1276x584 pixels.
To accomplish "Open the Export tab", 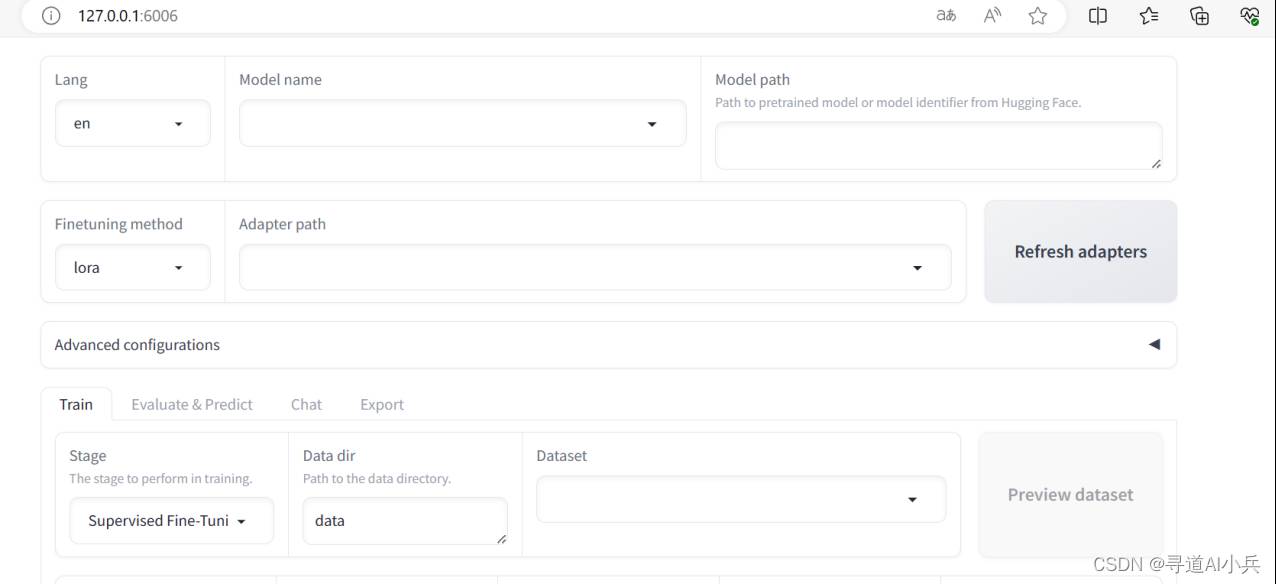I will [382, 404].
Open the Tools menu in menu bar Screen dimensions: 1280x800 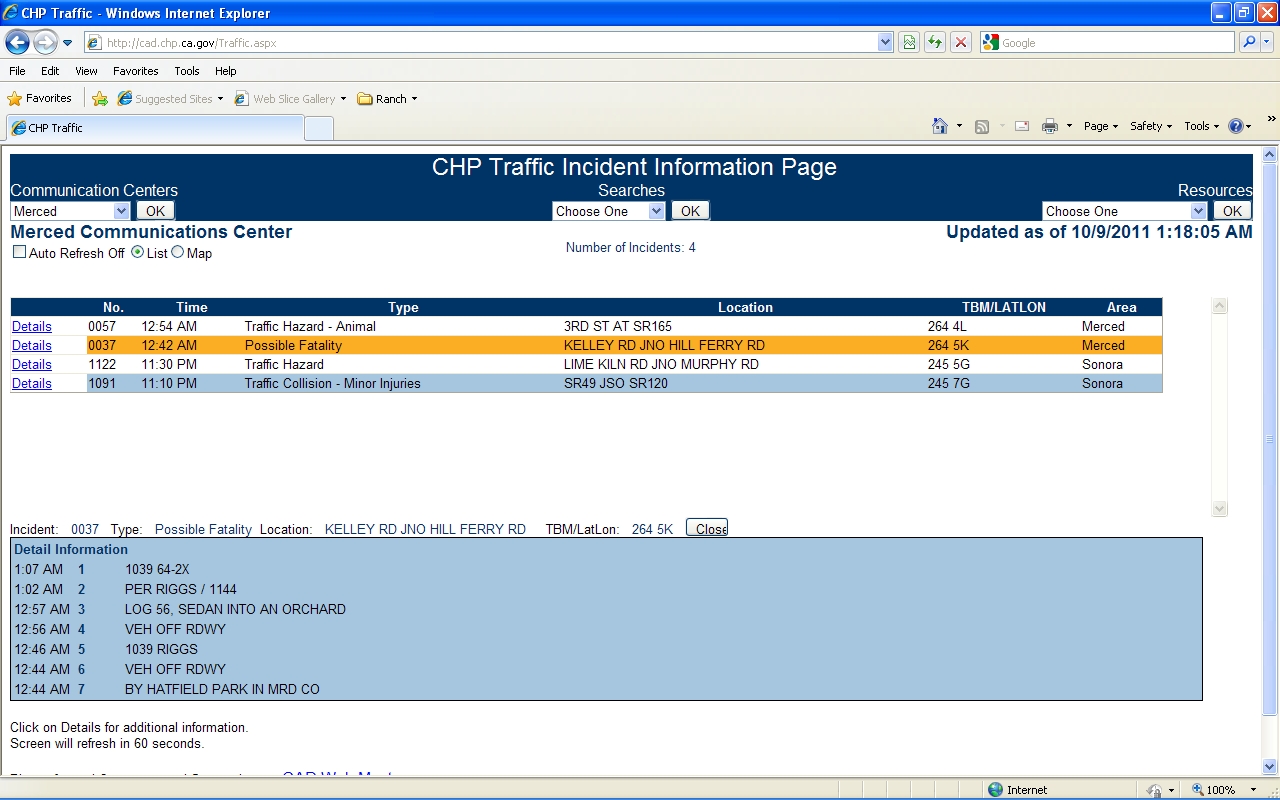[x=187, y=71]
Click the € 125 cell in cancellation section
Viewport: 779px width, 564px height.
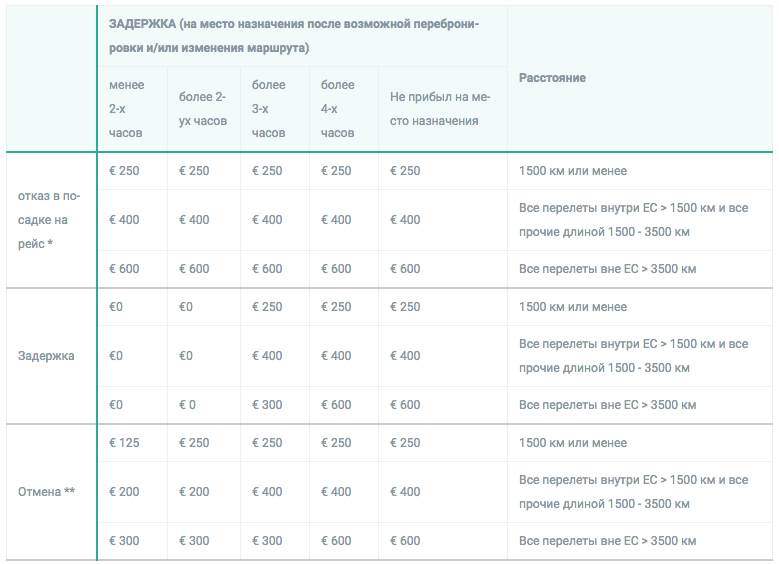click(124, 443)
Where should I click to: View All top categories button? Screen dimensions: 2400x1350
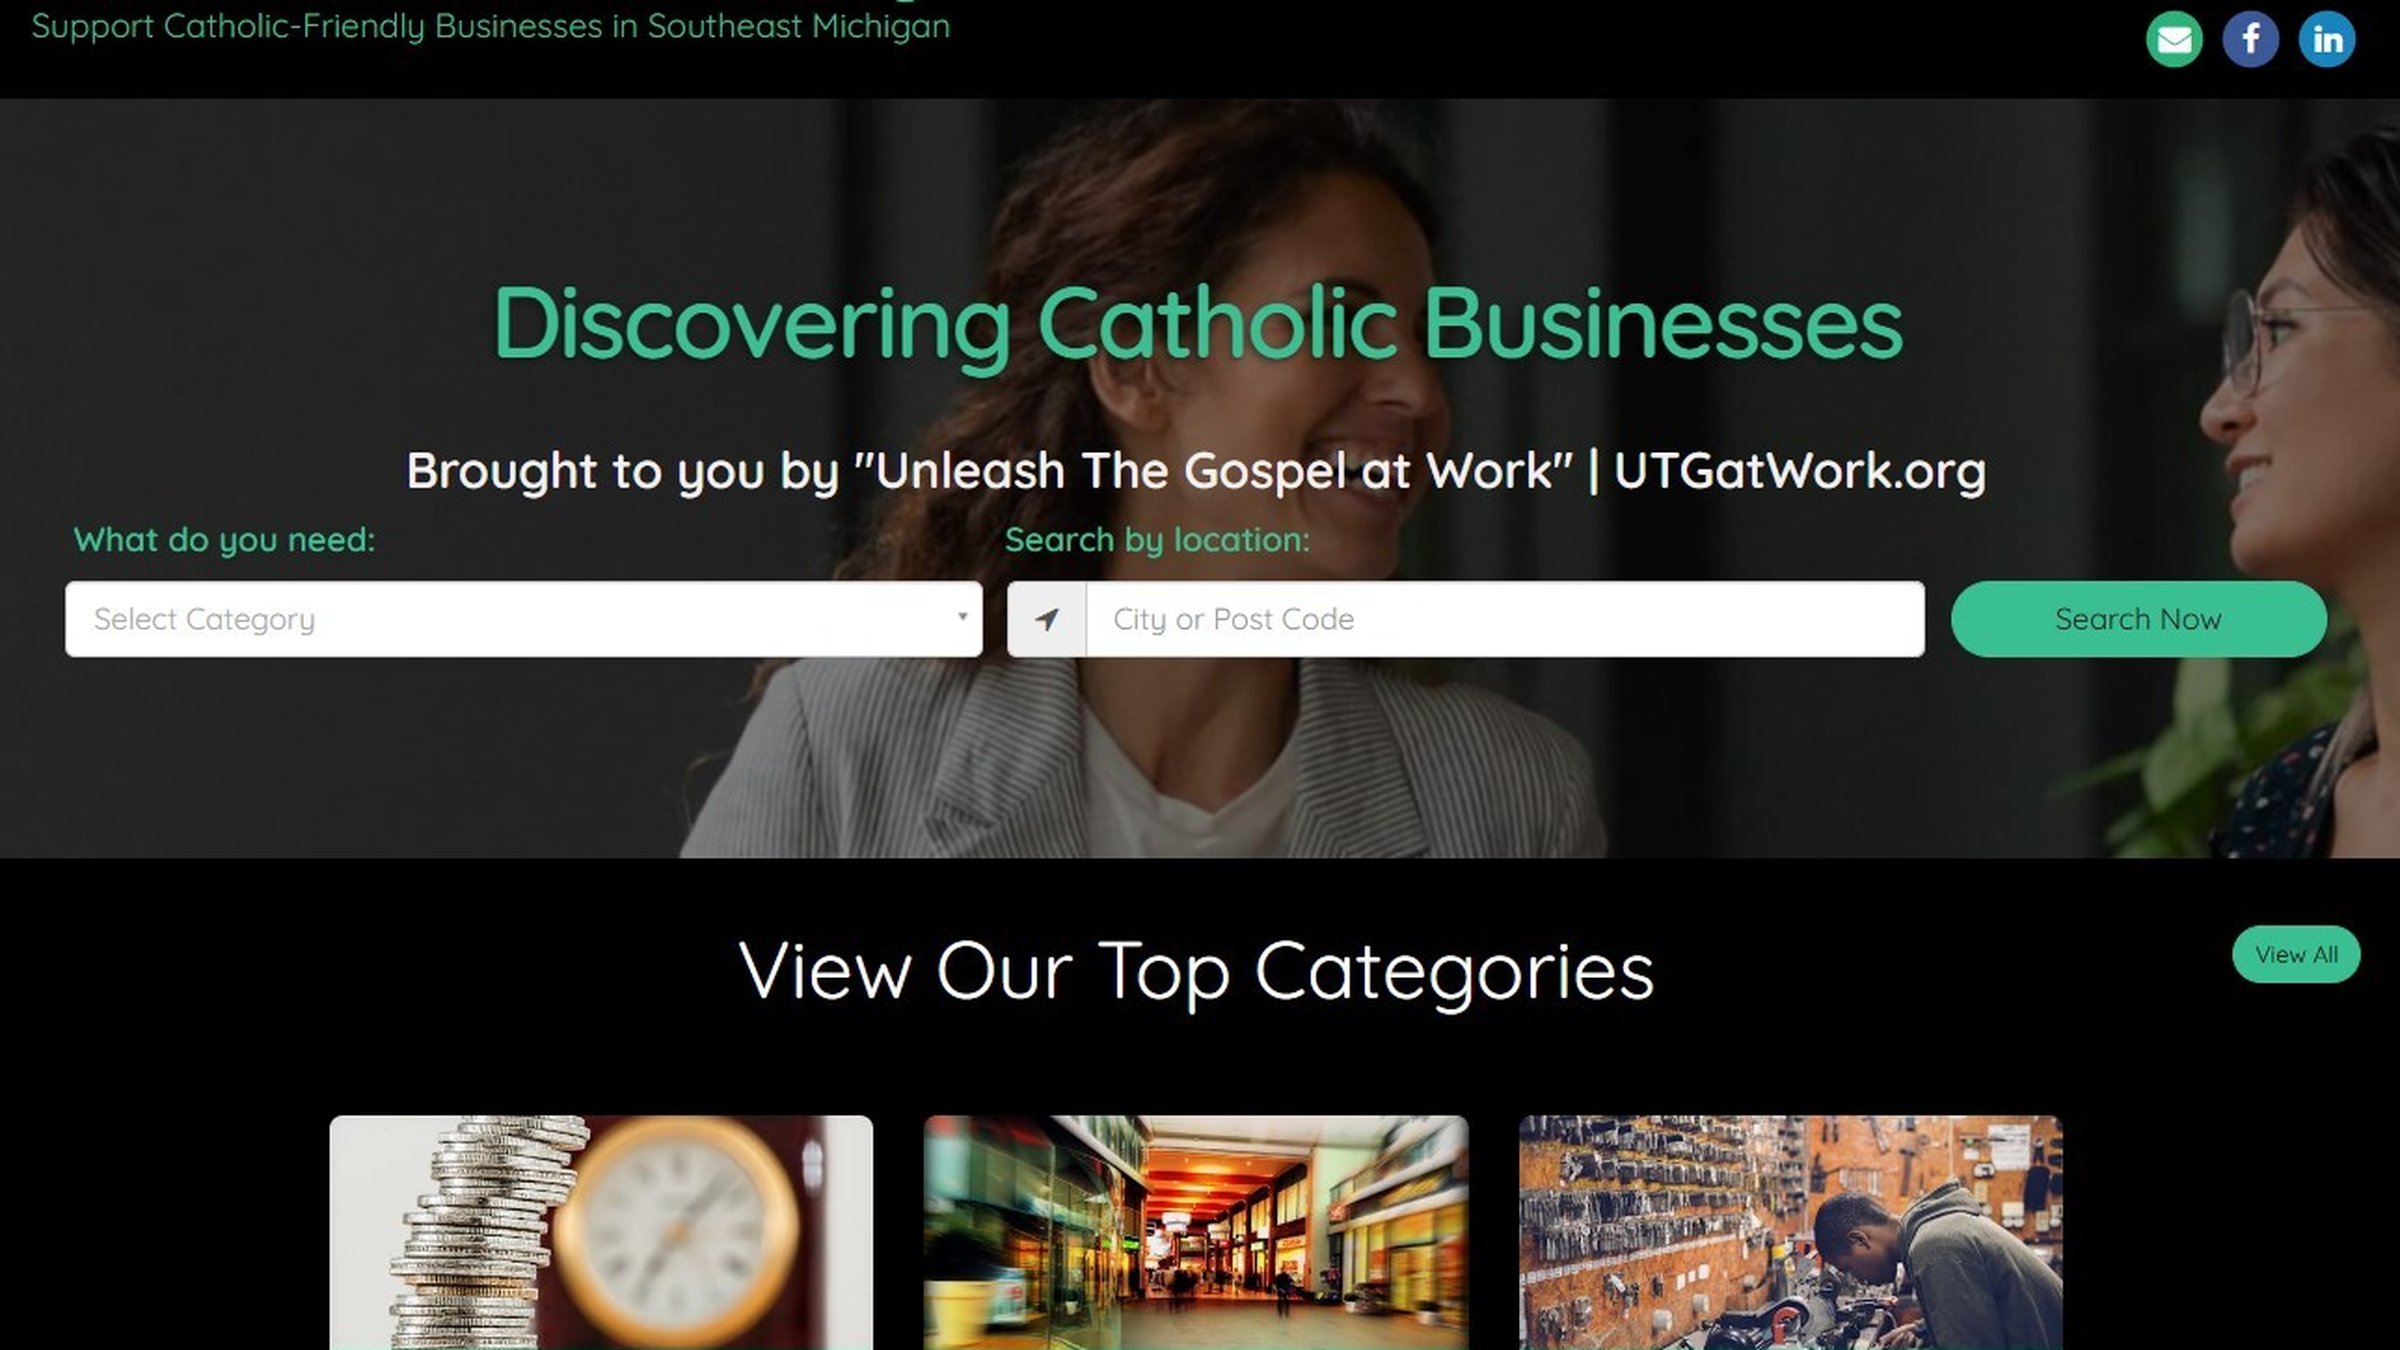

**AIM OF THE EXERCISE**: Working from the line with "Viewport: 779px width, 564px height." down through the last line of the records, give every line again exactly, but no pictures.

**SOLUTION BELOW**:
Viewport: 779px width, 564px height.
click(124, 443)
Where should I click to: View All top categories button? Screen dimensions: 2400x1350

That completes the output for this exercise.